Task instructions: Output the line containing "page (92, 617)" and all subsequent lines of the listing below, copied exactly, with no other lines.

Dataset entries:
----
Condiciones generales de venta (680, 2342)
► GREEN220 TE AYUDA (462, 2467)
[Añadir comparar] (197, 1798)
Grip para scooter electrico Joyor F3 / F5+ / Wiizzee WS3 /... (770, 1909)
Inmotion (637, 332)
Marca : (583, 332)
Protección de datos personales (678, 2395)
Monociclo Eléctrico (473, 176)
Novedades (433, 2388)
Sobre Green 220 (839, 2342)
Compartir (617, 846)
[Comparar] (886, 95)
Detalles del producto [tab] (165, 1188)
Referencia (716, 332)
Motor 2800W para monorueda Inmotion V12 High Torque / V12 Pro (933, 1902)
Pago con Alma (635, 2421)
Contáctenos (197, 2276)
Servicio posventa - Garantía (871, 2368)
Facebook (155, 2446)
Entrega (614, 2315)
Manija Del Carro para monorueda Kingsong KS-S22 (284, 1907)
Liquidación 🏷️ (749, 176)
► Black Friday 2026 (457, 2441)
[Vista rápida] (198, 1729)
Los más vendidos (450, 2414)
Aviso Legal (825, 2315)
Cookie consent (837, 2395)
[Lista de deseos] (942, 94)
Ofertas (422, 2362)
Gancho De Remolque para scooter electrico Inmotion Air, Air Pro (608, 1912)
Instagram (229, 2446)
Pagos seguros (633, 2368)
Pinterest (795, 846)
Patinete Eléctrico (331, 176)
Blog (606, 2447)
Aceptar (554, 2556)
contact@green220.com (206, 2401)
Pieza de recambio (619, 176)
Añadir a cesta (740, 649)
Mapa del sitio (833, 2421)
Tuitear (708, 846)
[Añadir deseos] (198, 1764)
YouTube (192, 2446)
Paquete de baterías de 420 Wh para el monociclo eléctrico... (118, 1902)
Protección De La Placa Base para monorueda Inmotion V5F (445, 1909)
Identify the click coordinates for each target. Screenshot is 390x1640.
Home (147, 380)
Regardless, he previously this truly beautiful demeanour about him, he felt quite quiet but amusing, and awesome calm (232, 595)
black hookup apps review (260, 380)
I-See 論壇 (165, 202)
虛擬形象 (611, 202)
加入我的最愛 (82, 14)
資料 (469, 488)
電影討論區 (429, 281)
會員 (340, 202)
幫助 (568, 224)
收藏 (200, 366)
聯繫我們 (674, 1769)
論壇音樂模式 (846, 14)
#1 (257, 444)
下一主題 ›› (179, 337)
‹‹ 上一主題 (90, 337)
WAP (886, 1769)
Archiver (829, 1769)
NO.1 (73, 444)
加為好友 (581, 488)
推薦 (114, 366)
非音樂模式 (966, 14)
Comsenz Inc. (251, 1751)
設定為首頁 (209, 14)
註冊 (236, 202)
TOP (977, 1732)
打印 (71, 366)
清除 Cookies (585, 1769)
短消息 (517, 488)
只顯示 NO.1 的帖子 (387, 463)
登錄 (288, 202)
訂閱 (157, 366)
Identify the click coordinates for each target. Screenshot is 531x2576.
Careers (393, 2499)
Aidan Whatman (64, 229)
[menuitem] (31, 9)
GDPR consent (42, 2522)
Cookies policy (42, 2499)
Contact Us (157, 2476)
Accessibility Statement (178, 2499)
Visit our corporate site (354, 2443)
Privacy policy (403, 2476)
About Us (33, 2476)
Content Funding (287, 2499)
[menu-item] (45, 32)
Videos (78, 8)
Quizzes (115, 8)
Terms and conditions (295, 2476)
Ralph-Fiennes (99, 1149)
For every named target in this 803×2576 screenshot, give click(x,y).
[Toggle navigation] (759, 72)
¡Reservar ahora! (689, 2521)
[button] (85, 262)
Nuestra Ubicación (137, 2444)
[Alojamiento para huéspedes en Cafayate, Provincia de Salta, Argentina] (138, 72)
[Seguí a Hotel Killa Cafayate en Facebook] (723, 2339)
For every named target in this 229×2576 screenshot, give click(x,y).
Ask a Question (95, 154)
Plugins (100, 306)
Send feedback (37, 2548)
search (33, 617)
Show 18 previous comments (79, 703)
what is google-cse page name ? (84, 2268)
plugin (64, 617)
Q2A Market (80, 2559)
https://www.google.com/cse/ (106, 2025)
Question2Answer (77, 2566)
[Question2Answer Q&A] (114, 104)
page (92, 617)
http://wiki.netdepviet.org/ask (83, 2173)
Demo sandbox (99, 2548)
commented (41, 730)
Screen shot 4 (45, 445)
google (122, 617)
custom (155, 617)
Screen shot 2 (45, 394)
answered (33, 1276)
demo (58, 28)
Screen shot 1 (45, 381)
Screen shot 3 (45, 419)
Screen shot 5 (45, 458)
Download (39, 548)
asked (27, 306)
----
Task output:
page (92, 617)
http://wiki.netdepviet.org/ask (83, 2173)
Demo sandbox (99, 2548)
commented (41, 730)
Screen shot 4 (45, 445)
google (122, 617)
custom (155, 617)
Screen shot 2 (45, 394)
answered (33, 1276)
demo (58, 28)
Screen shot 1 (45, 381)
Screen shot 3 (45, 419)
Screen shot 5 (45, 458)
Download (39, 548)
asked (27, 306)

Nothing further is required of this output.